What you are asked to do: Can you rescale the listing starting at the line containing "Image resolution: width=757" and ending at the line containing "tap(596, 293)", reproducing those lines in full with the requests included, but with each answer coordinate multiplied by 1.85 and rounded to the nearest whole number, halves rounding up? Leave the pictures out of your answer.

Extracted records:
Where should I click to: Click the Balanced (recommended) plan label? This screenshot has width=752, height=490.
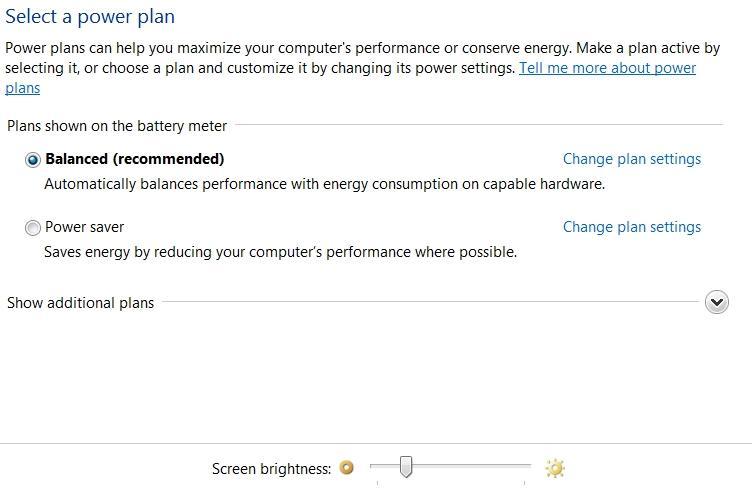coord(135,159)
* * *
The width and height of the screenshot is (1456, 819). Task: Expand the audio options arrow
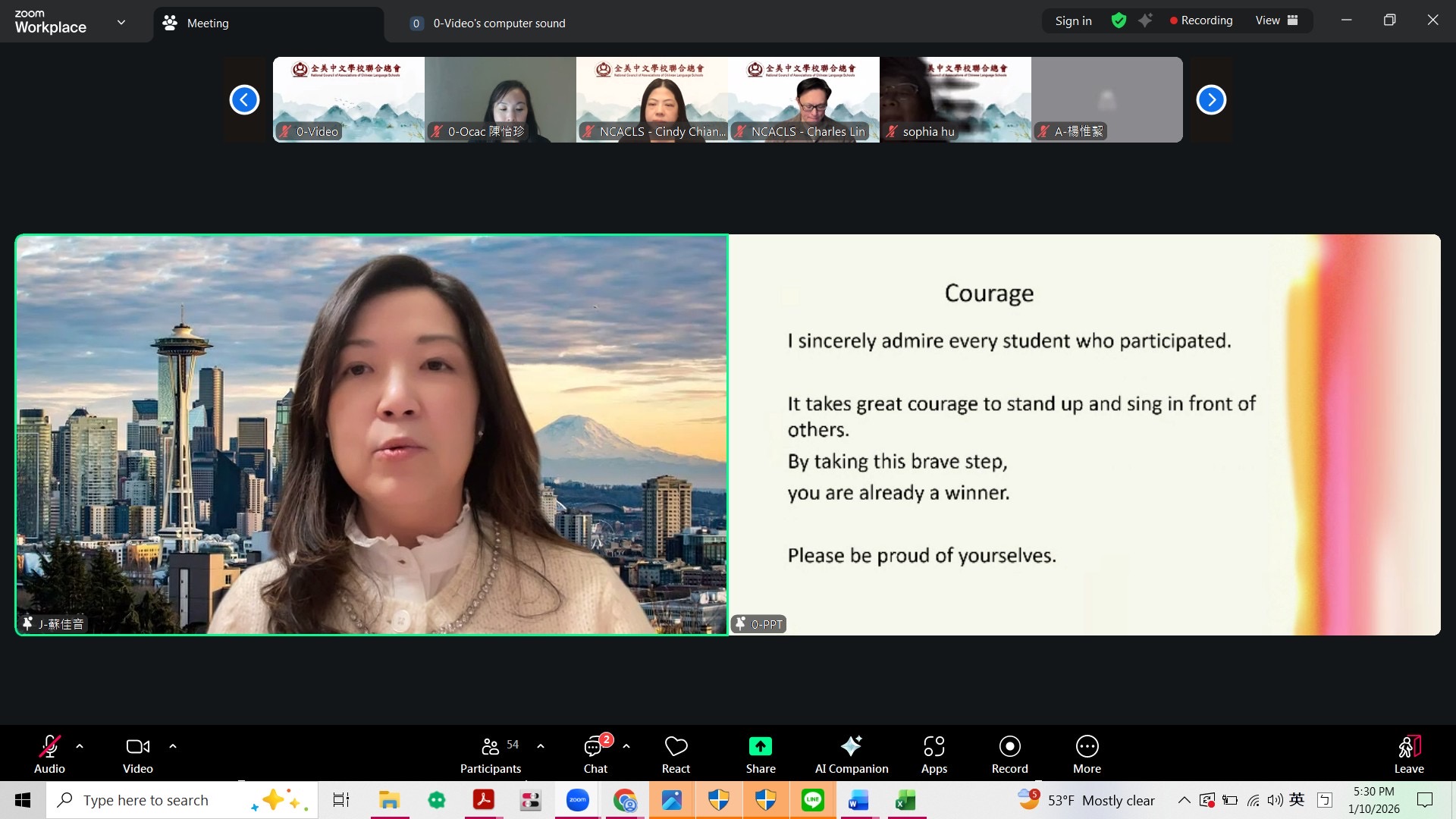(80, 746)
==
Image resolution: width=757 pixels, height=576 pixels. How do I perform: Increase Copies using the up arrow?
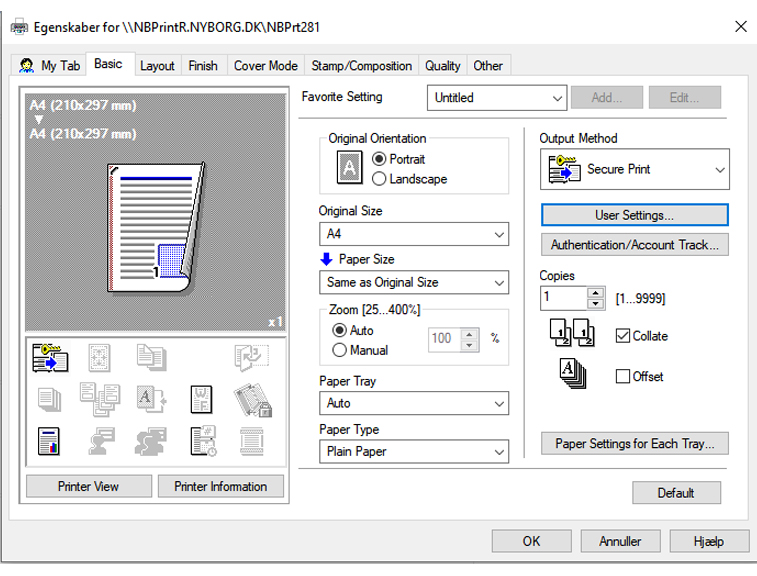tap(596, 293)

Response for this exercise:
Image resolution: width=757 pixels, height=576 pixels. How do I perform: Increase Copies using the up arrow?
tap(1103, 542)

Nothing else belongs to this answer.